A empatia só faz sentido para questões de natureza material.

É evidente que para nos sensibilizarmos com o problema da fome ou em casos de estado terminal, é fundamental que nos coloquemos no lugar dessas pessoas.

No entanto, nunca se coloque no lugar de uma pessoa que não sabe de si.

Ao nos colocarmos no lugar da existência de alguém, estamos exercendo a nossa arrogância em achar que sabemos sobre o sentido da vida.

Existir é algo cem por cento singular.

É por isso que os psicanalistas nunca se colocam no lugar de seus pacientes. Fazer psicanálise é experimentar a solidão na sua forma mais radical.

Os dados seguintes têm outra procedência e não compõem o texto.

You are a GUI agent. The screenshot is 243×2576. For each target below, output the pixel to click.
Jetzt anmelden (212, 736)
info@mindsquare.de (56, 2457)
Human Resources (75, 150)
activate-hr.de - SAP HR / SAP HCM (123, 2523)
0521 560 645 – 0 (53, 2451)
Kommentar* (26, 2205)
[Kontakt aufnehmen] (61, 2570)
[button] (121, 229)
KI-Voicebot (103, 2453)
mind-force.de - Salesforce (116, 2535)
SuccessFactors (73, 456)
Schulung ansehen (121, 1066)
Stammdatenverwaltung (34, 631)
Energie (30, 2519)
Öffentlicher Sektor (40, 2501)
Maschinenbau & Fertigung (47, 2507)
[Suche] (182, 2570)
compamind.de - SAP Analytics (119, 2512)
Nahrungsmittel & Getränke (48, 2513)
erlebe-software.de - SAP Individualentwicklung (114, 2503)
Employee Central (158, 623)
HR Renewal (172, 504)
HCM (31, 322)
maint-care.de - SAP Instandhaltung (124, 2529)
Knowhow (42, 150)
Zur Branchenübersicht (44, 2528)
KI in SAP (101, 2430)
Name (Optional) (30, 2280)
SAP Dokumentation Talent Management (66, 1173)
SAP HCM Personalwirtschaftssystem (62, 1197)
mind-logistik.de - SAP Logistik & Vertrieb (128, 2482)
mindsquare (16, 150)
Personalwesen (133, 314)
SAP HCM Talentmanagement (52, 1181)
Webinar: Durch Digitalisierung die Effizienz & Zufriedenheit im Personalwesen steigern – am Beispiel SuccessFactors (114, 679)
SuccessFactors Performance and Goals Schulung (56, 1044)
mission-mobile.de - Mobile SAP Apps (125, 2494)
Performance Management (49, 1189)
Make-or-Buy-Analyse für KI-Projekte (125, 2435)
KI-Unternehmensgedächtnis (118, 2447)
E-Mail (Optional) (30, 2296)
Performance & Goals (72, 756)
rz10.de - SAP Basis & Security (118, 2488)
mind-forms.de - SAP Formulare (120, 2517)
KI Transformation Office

Aquele que não sabe si deve ter tido durante toda a sua vida alguém que ocupou o lugar desse saber que deveria ser seu.

Para sermos nós mesmos, precisamos fazer cair esses tantos Outros que sempre nos sufocaram da possibilidade de saber quem somos por nós mesmos.

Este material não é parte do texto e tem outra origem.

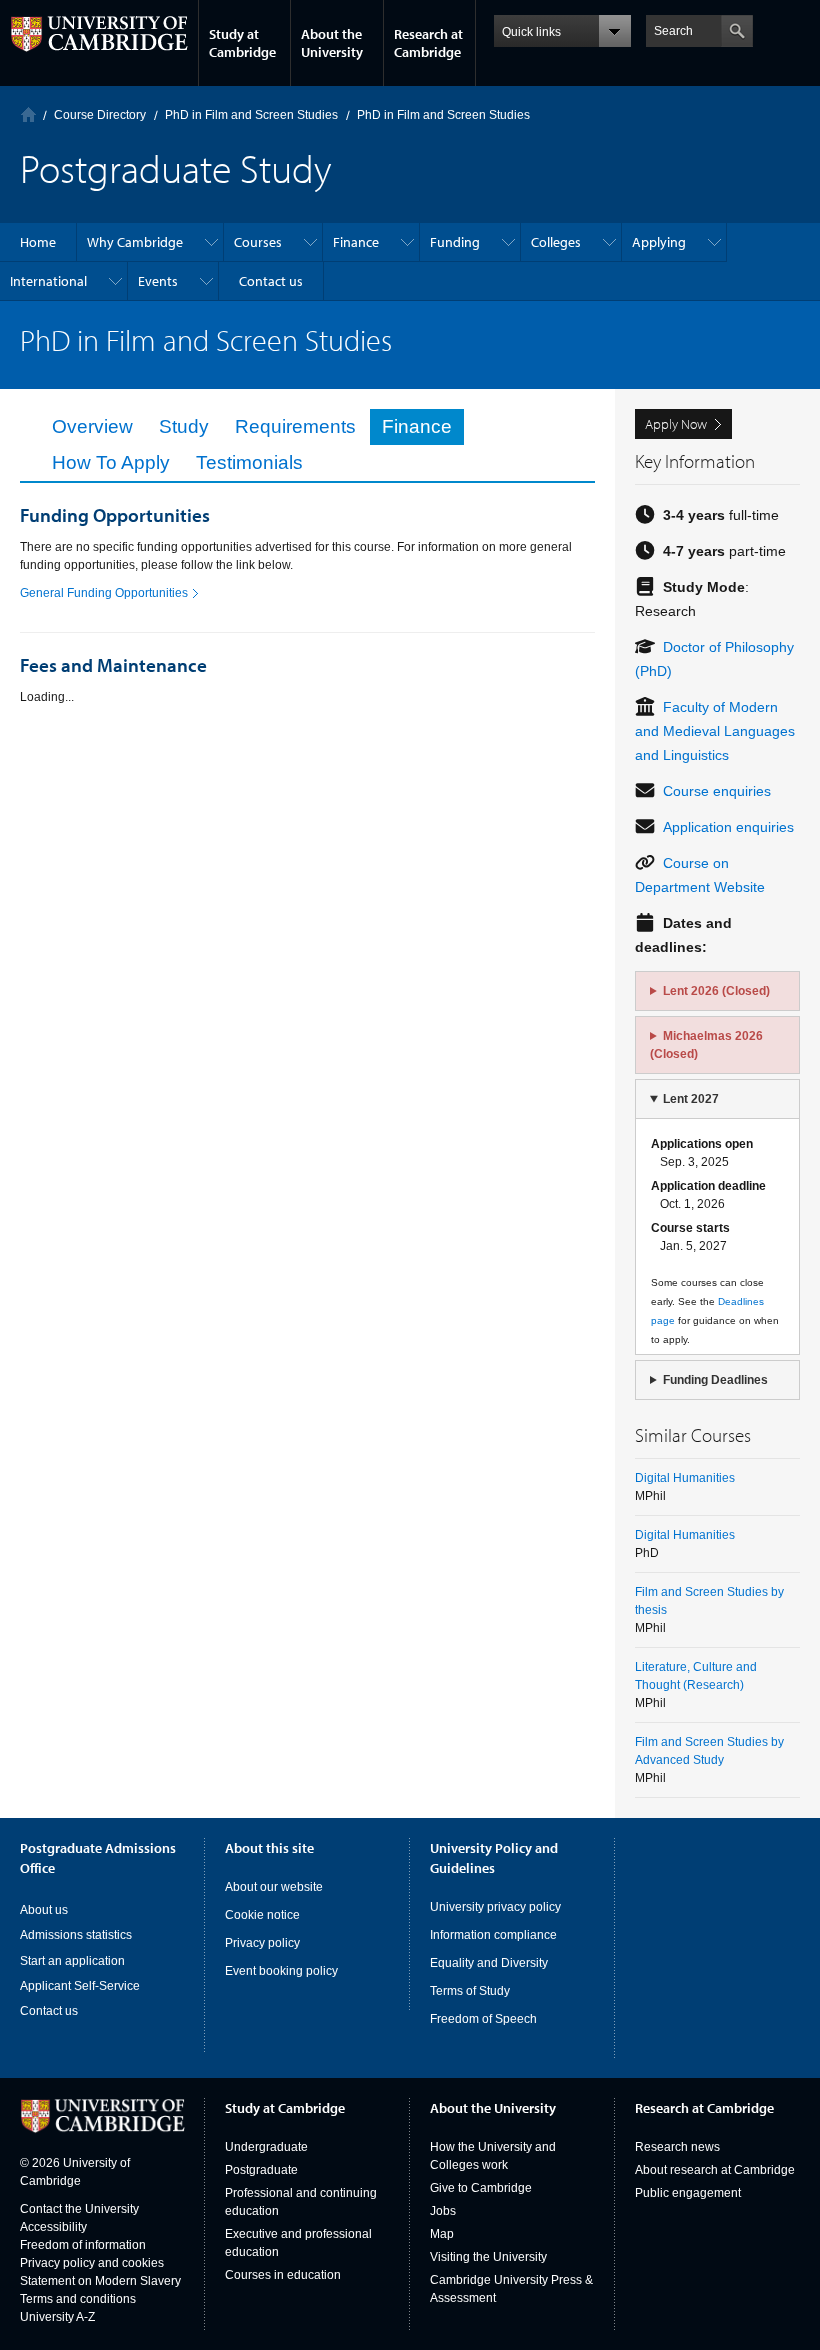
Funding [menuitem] (455, 242)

Nesse sentido, a religião, a filosofia e a ciência nunca fizeram muito bem para a humanidade.

Não é empatia estar no lugar do outro para dizer quem ele deve ser. Muito pelo contrário, é pretenção, sufocamento e dominação.

Se não tenho o que comer, preciso que alguém me ajude. Se estou adoentado, preciso de alguém para cuidar de mim.

No entanto, se não sei quem sou, ninguém pode fazer qualquer coisa por mim – mesmo porque não existe ninguém que saiba tudo de si.

Diante da individualidade do outro, quanto mais indiferença, melhor!